> **What to produce**
Copy out the records word for word, beginning at the line that contains "Pick 31 August on the calendar" and ending after the line that contains "Viewport: 1187px width, 589px".

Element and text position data

=-=-=

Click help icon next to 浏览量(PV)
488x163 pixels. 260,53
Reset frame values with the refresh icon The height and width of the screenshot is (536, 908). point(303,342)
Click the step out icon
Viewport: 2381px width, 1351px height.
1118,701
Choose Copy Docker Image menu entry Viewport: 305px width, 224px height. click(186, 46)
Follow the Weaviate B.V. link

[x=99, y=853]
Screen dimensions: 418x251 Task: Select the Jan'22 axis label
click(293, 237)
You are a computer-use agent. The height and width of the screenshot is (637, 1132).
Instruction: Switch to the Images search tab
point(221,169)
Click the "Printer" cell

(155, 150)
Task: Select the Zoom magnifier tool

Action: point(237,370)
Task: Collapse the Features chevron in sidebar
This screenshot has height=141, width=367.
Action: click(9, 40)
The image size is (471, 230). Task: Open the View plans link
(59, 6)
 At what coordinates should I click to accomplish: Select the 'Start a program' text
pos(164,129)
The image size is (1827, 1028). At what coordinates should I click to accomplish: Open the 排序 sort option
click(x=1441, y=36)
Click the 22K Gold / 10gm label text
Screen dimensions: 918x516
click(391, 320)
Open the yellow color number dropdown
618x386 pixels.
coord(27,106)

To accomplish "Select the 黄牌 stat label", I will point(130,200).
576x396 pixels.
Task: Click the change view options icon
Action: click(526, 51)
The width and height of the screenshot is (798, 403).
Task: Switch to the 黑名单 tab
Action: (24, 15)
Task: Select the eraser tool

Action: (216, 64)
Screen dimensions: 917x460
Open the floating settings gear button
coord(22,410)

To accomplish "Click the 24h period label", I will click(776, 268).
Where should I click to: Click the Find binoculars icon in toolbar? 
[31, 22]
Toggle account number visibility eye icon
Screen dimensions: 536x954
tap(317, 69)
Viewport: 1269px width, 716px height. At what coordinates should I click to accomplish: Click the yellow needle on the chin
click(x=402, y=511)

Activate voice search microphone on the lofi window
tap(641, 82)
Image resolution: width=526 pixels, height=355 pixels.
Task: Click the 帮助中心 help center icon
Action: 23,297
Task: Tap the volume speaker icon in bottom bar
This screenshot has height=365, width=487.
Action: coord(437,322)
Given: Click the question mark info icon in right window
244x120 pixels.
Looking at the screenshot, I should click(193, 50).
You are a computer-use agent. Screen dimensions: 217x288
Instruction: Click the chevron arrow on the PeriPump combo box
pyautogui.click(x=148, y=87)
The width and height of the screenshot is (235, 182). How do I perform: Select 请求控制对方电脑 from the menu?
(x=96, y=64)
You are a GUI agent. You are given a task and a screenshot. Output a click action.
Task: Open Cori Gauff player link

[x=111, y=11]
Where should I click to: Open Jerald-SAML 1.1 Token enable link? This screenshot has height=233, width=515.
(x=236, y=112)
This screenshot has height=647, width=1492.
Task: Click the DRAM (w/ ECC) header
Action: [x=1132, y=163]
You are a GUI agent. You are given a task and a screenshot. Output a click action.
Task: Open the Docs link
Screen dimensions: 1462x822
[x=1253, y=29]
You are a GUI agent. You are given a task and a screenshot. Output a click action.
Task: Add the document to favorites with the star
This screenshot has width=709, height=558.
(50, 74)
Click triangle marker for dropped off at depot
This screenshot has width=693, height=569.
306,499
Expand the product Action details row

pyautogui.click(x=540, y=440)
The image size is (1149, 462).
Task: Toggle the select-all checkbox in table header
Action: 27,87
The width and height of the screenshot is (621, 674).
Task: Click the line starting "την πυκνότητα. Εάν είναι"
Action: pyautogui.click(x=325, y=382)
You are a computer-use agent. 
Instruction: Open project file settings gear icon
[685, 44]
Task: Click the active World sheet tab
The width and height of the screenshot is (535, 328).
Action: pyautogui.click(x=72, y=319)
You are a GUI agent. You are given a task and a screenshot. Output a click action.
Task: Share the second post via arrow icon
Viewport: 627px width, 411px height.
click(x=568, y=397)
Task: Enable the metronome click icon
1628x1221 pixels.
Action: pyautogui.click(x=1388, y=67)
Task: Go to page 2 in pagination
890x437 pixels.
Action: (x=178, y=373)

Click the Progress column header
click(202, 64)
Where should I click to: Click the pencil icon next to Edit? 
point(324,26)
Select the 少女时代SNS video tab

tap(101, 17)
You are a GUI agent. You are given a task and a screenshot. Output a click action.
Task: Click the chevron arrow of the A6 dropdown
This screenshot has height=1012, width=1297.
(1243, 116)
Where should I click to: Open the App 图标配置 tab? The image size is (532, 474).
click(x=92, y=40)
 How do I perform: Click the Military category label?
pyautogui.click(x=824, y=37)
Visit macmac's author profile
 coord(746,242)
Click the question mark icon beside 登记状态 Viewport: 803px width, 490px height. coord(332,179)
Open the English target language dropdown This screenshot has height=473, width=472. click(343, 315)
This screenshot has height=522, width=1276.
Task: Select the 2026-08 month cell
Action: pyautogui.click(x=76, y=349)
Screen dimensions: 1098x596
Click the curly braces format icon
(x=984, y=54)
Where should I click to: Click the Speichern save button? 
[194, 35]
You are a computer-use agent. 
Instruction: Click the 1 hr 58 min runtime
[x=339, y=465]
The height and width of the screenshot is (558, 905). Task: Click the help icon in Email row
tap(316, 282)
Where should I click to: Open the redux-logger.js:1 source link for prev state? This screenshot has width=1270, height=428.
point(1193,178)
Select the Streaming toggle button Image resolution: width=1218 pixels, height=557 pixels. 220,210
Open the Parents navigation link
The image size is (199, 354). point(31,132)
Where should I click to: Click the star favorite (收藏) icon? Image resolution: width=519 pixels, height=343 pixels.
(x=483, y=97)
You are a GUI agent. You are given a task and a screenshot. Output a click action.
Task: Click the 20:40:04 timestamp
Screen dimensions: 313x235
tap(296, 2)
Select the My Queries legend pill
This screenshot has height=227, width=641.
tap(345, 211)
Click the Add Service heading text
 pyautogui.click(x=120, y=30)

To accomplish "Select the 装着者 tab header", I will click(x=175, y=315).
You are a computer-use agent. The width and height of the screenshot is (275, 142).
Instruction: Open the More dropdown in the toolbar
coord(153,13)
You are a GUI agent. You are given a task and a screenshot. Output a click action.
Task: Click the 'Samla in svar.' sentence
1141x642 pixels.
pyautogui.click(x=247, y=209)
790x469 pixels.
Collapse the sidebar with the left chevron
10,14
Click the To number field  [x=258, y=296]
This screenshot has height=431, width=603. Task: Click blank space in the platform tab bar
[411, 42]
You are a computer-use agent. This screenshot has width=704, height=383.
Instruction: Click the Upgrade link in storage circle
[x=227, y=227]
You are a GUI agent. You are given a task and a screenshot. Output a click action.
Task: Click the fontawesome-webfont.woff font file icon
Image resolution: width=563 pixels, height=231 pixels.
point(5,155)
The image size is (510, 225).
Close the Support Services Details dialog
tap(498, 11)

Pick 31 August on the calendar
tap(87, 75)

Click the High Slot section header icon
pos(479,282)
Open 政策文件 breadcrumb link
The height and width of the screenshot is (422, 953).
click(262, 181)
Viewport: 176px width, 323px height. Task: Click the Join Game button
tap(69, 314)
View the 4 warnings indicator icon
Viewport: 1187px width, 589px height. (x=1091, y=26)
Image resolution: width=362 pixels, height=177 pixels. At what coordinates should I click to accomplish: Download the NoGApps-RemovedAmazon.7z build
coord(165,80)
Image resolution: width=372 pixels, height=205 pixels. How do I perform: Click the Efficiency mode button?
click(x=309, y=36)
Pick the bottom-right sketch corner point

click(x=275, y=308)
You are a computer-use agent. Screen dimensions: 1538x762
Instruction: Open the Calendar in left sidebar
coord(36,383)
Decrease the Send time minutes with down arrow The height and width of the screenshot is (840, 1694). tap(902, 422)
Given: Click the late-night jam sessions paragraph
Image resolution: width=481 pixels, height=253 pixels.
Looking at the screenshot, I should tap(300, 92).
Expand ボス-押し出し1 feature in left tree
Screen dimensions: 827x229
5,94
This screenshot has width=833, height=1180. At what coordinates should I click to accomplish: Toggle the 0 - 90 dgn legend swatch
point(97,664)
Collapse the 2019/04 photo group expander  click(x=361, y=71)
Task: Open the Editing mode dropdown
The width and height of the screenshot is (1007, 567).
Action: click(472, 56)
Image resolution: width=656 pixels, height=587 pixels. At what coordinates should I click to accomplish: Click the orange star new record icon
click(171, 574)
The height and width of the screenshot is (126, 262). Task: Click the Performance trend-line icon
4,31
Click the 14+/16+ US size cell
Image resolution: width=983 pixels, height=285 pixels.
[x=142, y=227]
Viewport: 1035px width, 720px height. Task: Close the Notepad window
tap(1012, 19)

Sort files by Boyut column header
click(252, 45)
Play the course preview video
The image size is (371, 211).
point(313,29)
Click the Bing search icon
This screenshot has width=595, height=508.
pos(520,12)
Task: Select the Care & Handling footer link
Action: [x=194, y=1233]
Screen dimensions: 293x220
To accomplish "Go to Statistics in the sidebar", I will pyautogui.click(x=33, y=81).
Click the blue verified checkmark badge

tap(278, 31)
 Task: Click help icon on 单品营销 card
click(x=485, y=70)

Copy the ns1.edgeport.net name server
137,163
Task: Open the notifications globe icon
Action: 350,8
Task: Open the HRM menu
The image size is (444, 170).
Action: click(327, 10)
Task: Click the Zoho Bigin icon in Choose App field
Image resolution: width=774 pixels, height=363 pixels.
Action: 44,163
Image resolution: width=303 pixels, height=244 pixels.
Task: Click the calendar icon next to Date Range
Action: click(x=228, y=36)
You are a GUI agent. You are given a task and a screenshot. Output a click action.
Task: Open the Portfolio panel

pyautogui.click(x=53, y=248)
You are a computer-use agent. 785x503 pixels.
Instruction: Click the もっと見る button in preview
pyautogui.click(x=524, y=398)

=-=-=

> **Result below**
Pick 31 August on the calendar
tap(87, 75)

Click the High Slot section header icon
pos(479,282)
Open 政策文件 breadcrumb link
The height and width of the screenshot is (422, 953).
click(262, 181)
Viewport: 176px width, 323px height. Task: Click the Join Game button
tap(69, 314)
View the 4 warnings indicator icon
Viewport: 1187px width, 589px height. (x=1091, y=26)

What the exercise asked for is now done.